Interface element records
────────────────────────────────────────

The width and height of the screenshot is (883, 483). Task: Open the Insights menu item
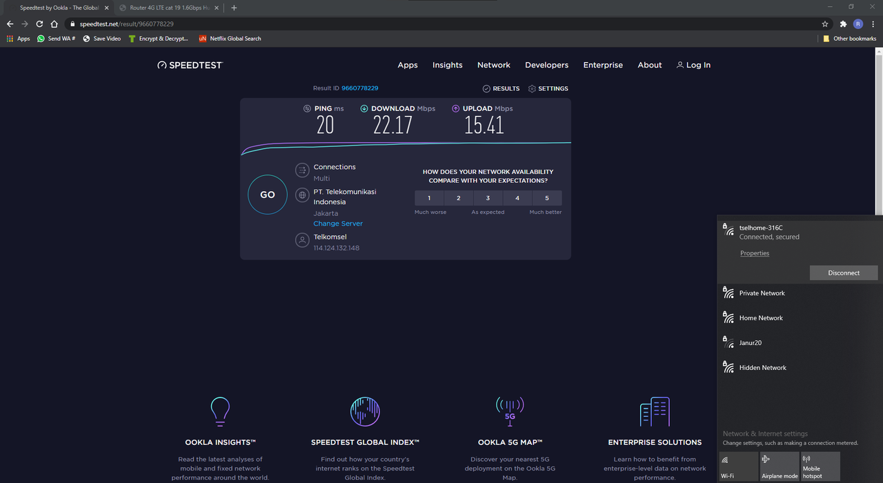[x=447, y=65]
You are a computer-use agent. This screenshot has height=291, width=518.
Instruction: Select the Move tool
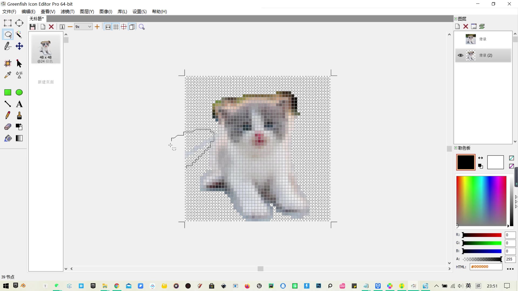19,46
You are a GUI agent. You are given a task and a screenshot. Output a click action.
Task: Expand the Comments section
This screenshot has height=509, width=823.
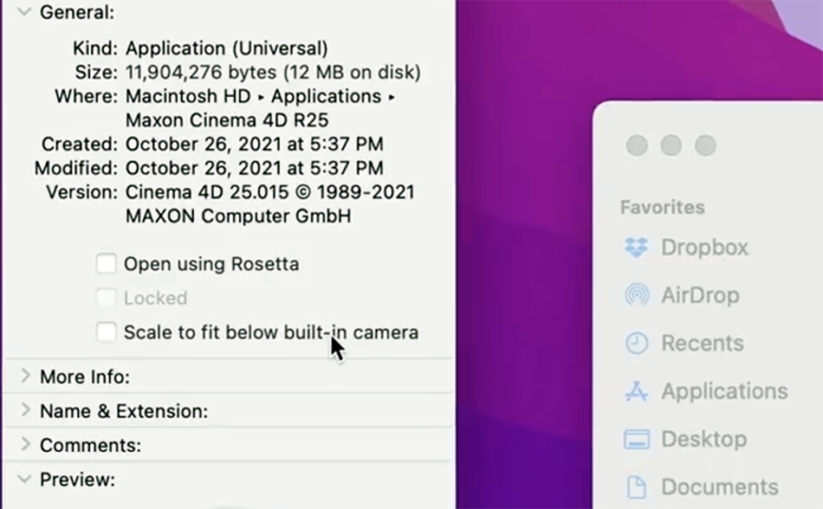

────────────────────────────────────────

Problem description: Please rewrite all of the material above line by line, scaling every coordinate in the answers by 2.5 and rounding to whole numbers with halves rounded up, while leaving every other line unchanged. Omit the pictures from your version.

Completed task:
The width and height of the screenshot is (883, 483). Task: Open the Insights menu item
[x=1118, y=163]
You are a computer-use agent. This screenshot has height=291, width=518.
Instruction: Select the Move tool
48,115
You are a GUI agent. You are given a task and a screenshot. Output a click action.
Task: Expand the Comments section
This screenshot has height=509, width=823.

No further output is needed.